What this skill is asking

An argument is a text built to persuade, and analyzing one means taking it apart into its working pieces and judging how well they hold together. On Ohio's State Test for English Language Arts II, argument items ask you to identify the central claim (the position the author wants you to accept), the reasons that support it, and the evidence behind the reasons, and then to evaluate the reasoning: is it valid, is the evidence relevant, is there enough of it? Ohio's Learning Standards place this under Integration of Knowledge and Ideas, the strand about delineating and evaluating an argument. The high-value items do not stop at summarizing the argument; they ask whether it works. This page covers the parts of an argument, the claim-fact-opinion distinction, the role of a counterclaim, and how to judge support.

The parts of an argument

The first move on an argument item is to sort the text into these parts, because most questions depend on knowing which sentence is the claim and which is merely evidence for it. The claim is usually statable as "the author wants me to believe that ..."; the reasons answer "why?"; the evidence answers "how do you know?". This sorting also clarifies the central idea, because in an argument the central idea and the central claim are the same thing, which links to central ideas in informational texts.

Evaluating the reasoning

This is the analytic move the standard cares about most, and it transfers directly to your own writing in the extended response, where you must supply relevant, sufficient evidence for your own claim, a connection made concrete in writing a claim or controlling idea.

Counterclaims and how authors handle them

Try this

Q1. What is the difference between a claim and a piece of evidence in an argument? [Recall]

  • Cue. A claim is the debatable position the author wants accepted; evidence is the factual support (a study, statistic, or example) behind a reason for that claim.

Q2. An author claims a city should ban plastic bags and supports it only with one shopper's story.

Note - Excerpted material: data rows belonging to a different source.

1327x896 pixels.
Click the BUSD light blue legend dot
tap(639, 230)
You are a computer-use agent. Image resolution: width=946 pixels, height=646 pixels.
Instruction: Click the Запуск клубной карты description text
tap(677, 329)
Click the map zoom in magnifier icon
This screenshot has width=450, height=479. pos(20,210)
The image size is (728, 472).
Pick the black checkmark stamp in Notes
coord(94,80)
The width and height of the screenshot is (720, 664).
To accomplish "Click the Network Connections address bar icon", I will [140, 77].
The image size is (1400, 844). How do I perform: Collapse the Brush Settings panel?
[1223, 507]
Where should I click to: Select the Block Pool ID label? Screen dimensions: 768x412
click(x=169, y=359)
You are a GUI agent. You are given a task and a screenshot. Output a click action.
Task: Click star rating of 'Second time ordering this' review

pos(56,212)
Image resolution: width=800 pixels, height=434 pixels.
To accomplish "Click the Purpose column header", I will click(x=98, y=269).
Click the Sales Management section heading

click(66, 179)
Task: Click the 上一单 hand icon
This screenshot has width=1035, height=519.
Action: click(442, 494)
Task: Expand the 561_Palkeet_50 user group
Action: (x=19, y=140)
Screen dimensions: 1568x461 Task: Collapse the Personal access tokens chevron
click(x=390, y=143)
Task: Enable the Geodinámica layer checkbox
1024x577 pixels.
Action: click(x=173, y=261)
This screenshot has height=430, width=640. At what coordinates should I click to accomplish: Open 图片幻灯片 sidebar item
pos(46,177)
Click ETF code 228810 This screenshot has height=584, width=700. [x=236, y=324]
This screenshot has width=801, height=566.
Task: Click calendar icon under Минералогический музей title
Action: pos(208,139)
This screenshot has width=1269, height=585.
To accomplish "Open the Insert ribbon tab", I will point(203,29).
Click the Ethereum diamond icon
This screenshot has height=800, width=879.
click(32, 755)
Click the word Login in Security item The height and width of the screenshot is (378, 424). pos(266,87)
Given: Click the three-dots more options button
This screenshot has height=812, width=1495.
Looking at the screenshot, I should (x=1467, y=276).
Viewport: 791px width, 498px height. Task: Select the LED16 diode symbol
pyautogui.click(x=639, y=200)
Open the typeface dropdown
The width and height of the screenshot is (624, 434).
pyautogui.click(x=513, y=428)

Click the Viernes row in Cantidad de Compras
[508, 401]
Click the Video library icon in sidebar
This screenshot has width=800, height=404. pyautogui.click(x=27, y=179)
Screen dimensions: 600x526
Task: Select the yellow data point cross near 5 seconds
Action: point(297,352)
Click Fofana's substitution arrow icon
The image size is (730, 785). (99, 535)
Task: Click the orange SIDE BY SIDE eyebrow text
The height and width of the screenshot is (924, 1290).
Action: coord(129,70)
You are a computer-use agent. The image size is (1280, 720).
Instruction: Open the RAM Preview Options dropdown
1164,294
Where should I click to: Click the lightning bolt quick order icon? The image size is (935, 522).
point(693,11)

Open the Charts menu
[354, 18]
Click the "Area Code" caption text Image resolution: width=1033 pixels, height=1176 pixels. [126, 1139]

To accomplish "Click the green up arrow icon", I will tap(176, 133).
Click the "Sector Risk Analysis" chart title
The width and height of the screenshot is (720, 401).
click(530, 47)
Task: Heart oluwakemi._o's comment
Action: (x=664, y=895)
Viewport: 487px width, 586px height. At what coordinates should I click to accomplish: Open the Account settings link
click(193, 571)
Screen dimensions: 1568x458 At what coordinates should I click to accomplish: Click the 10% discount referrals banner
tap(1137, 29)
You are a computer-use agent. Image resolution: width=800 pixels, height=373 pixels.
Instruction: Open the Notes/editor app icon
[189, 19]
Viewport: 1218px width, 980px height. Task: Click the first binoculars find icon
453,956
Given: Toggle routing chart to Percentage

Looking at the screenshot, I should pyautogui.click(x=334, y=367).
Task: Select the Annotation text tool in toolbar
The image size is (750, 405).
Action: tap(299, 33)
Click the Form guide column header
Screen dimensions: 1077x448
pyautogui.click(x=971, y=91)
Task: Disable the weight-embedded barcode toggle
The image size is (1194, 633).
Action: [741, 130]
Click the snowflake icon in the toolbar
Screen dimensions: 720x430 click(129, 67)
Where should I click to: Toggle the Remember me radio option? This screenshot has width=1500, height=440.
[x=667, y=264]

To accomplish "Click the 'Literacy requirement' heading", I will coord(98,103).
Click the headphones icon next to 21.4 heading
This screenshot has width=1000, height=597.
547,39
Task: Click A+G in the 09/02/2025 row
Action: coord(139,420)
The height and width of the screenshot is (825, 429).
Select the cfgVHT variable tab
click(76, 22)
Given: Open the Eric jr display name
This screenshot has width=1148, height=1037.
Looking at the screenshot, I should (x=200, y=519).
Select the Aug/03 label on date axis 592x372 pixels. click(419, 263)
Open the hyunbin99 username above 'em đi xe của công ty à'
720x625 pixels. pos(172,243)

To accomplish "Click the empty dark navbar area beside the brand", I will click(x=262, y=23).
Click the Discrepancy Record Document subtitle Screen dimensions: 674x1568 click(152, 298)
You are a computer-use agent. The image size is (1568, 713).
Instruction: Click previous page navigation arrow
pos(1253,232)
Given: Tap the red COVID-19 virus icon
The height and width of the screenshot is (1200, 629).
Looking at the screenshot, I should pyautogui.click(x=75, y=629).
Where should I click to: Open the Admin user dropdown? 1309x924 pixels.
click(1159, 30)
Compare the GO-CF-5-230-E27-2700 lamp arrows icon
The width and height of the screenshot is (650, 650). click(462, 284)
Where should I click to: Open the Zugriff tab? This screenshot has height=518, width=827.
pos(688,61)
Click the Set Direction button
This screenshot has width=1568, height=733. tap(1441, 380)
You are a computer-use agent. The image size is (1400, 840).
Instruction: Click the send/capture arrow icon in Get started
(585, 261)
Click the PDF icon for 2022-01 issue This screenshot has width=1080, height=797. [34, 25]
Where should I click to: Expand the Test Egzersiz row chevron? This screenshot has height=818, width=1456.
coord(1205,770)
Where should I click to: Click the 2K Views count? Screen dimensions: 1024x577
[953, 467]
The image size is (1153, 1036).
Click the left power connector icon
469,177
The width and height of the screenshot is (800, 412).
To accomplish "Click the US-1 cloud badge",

Evaluate the support. [Short explanation]

  • Cue. A single anecdote is relevant but not sufficient to support a citywide policy claim; the evidence is too thin and unrepresentative. The argument needs broader data, so the support is weak even if the claim has appeal.

Exam-style practice questions

Practice questions written in the style of ODEW exam questions on this dot point, with worked answer explainers. The year tag is the paper they imitate, not the source.

Ohio English II EOC (style)1 marksAn author argues that schools should start later, gives the reason that teenagers need more sleep, and cites a study showing later start times raise attendance. In this argument, the study is the: (1) central claim (2) reason (3) evidence supporting the reason (4) counterclaim.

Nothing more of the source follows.